NFT

Ferrari worth $2.5 million is now a Polygon NFT

Imagine you buy a sports car, like a Ferrari F40, or a lavishly expensive watch, like a $195,000 Rolex, but you aren’t ready to shoulder the responsibility of caring for either item.

Altr, a company which aspires to become a hub for the buying and selling of luxury items authenticated on the Polygon blockchain with NFTs, believes it might have the answer. And with the sale of a Ferrari F40 for $2.5 million, the firm hopes to have demonstrated how such a high-priced transaction facilitated by Altr works.

When a luxury item is sold via its platform, Altr said it not only “issues a digital proof of ownership in the form of an NFT” minted on the Polygon blockchain, but also promises to take care of the physical asset until the new owner decides to claim their item.

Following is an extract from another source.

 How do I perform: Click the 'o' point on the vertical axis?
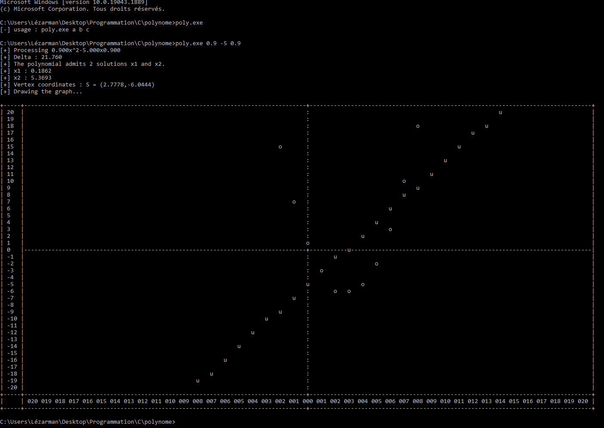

“All collectibles are safely stored and maintained by Altr’s Oracles in safe storage facilities until the NFT holder decides to redeem the physical collectible,” the company said in a statement.

Altr’s governance application Lucidao said the Ferrari sold in less than 48 hours, according to a post to Twitter. Transactions are carried out in USDT stablecoin, according to the company’s website.

“The speed with which the car sold is a testament to the confidence that the community has in Altr and the technology on which it is built” said Davide Rovelli, who, according to the statement, is “one of Altr’s initial supporters.”

Rovelli added he’s confident that “there is a growing market for collectors to buy physical assets using blockchain technologies, enabling a secure and transparent solution for acquiring, owning, exchanging and storing high-value assets.”

Part ownership and storage

While the sale of the Ferrari appears to be the biggest transaction Altr has handled thus far, the company says it was not its first sale of a big-ticket item. In January, Altr sold a Rolex Daytona for $195,000, according to the statement.

Altr, however, did not sell the Rolex to one buyer, but instead to a group of buyers. The company has introduced what it calls “fractionalized” ownership that entitles would-be collectors to a piece — essentially a share — of a luxury item. People who own a fraction of an item receive an NFT.

The company’s “Oracles” are employed to certify the authenticity and safeguard luxury assets, according to Altr. It said “renowned experts” are able to both appraise and secure storage of the valuable items sold through the platform.